Looking through the data below, work out how many lines have the word "each". Reply with that number only.
⁂
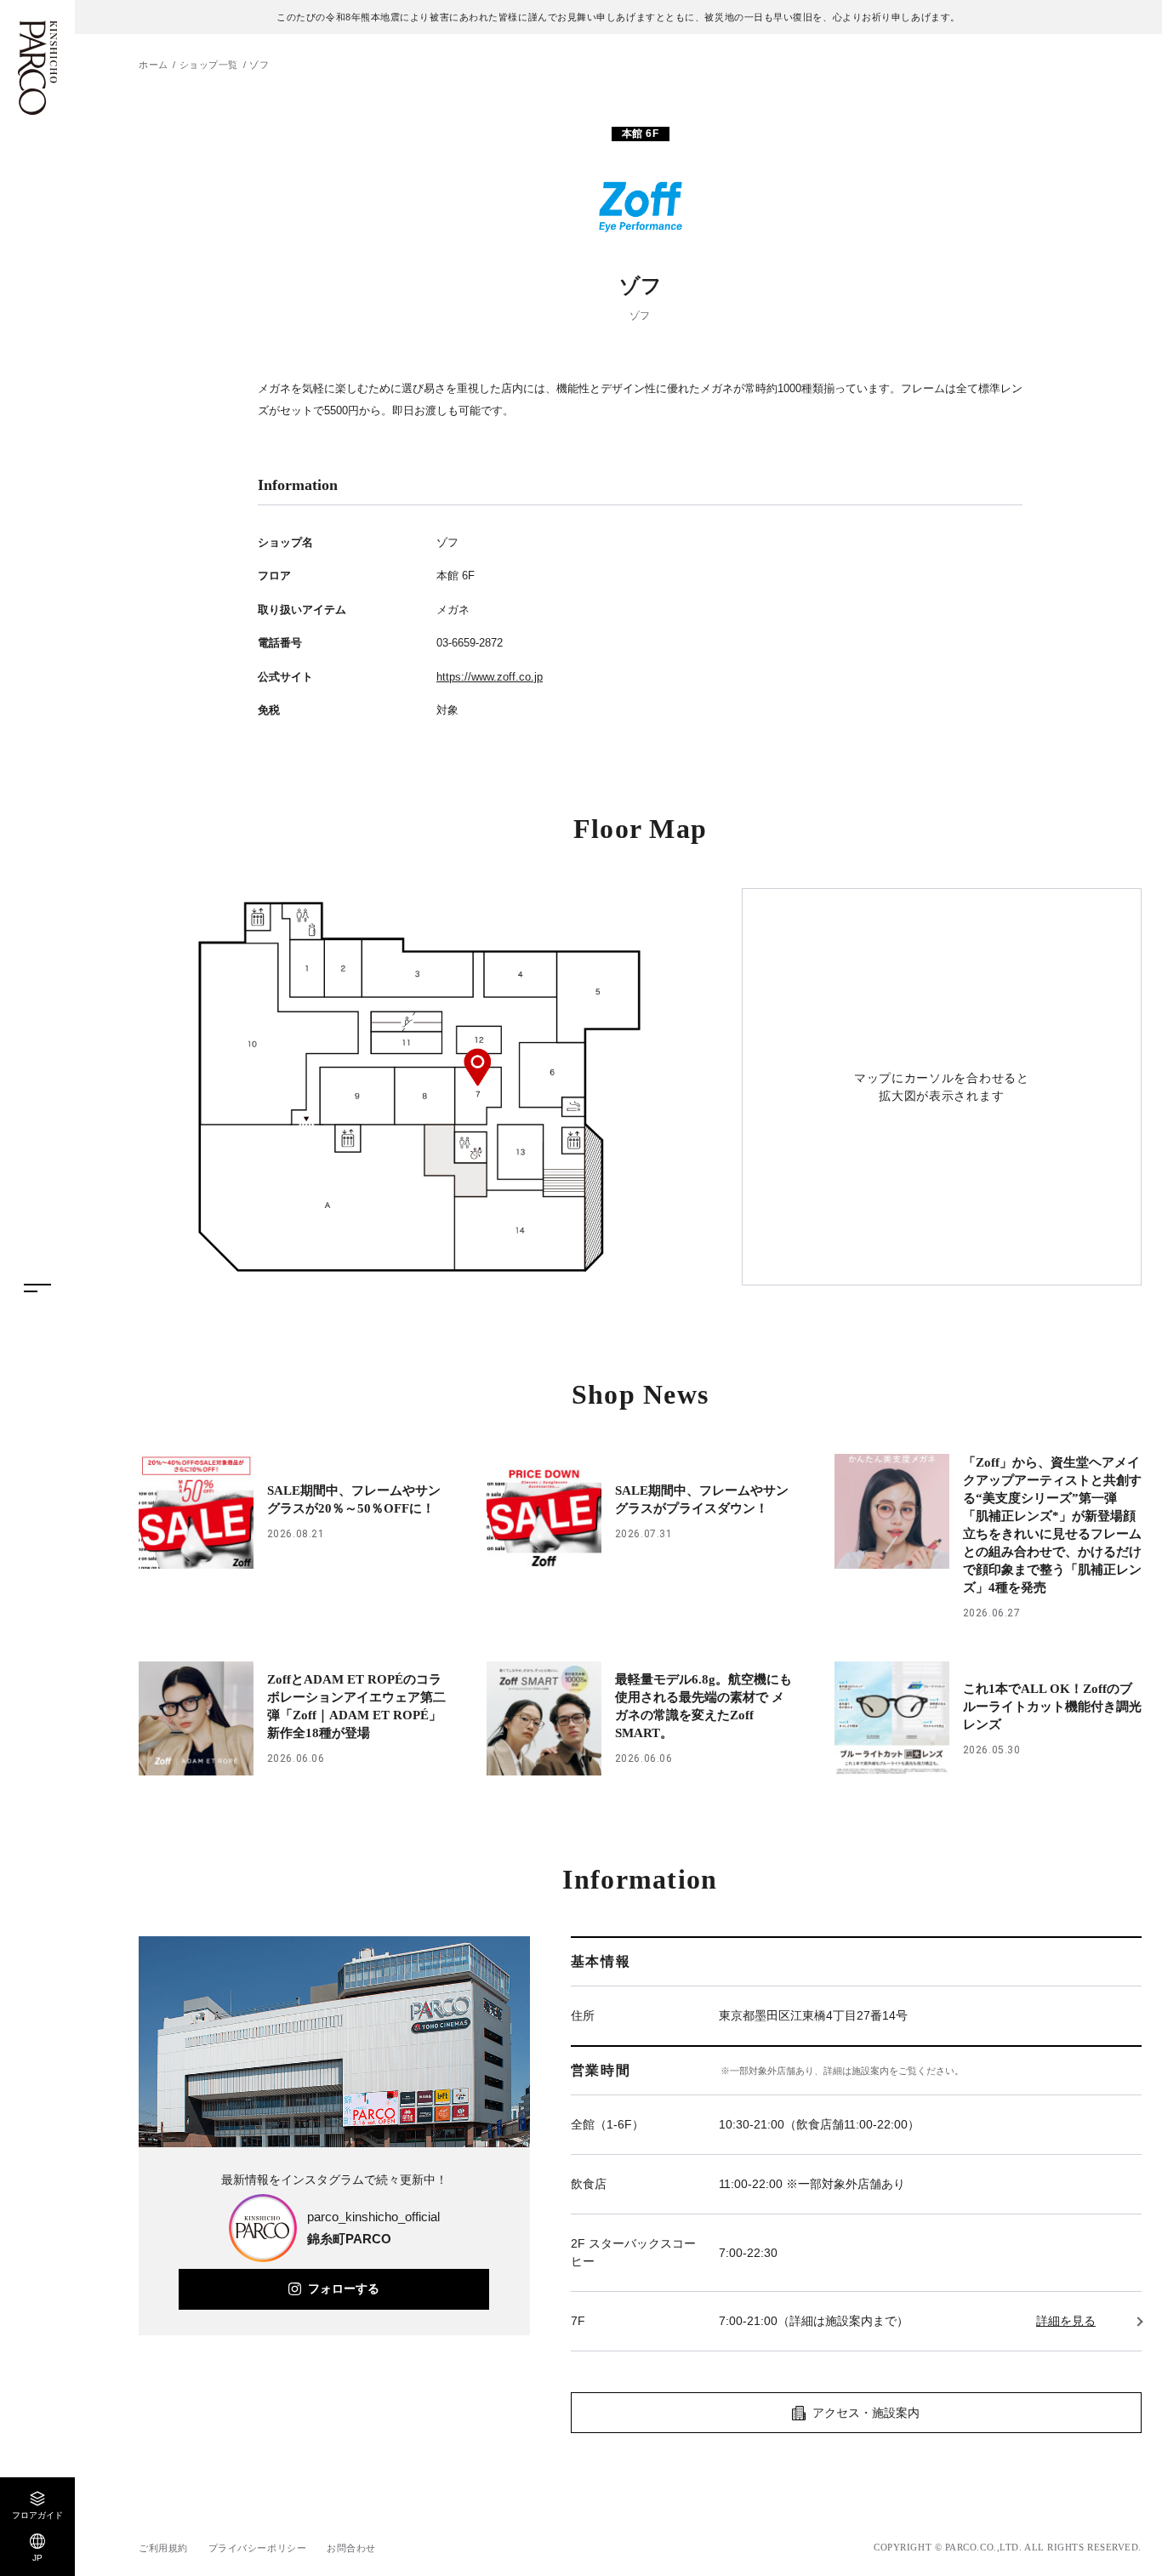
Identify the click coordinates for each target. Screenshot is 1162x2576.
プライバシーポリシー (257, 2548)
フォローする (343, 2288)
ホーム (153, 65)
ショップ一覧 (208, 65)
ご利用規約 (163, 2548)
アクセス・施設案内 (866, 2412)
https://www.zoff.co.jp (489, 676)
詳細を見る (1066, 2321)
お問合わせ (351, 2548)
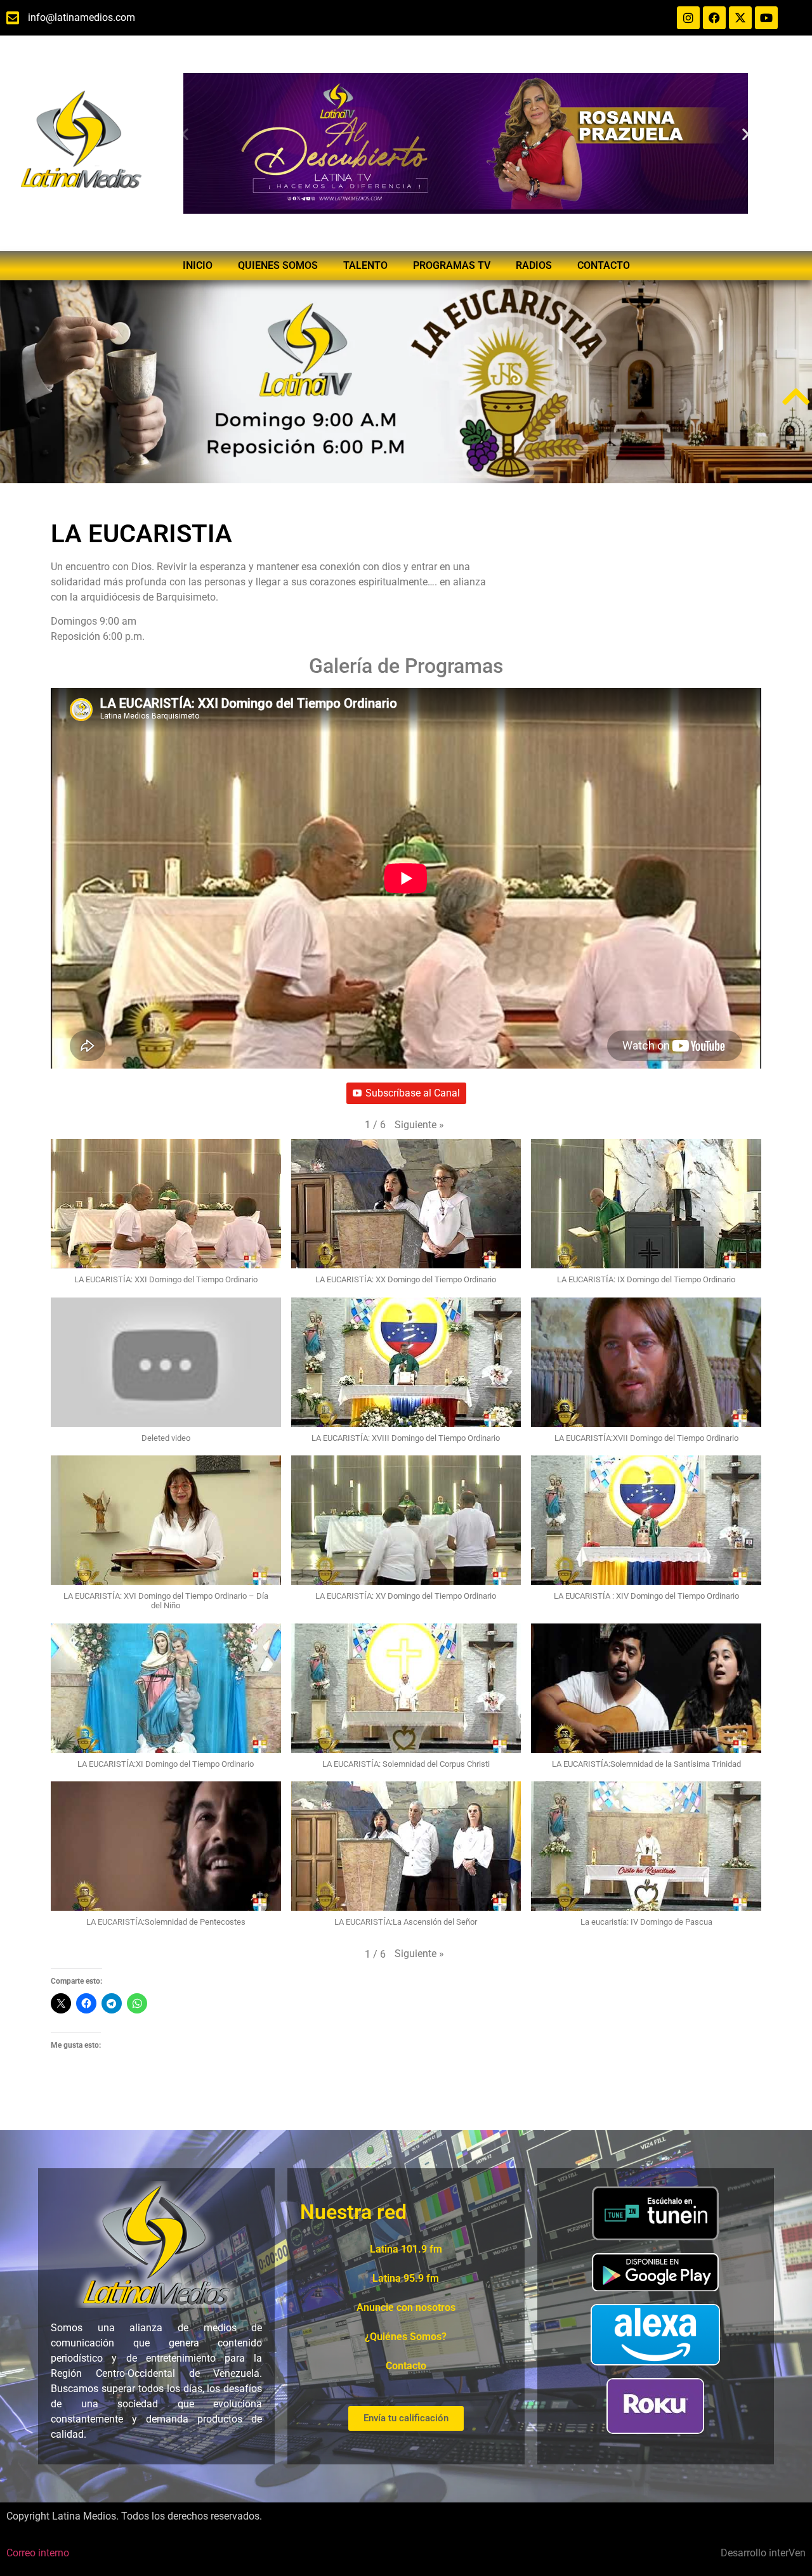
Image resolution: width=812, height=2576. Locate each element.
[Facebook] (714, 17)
⁂
### Task response
2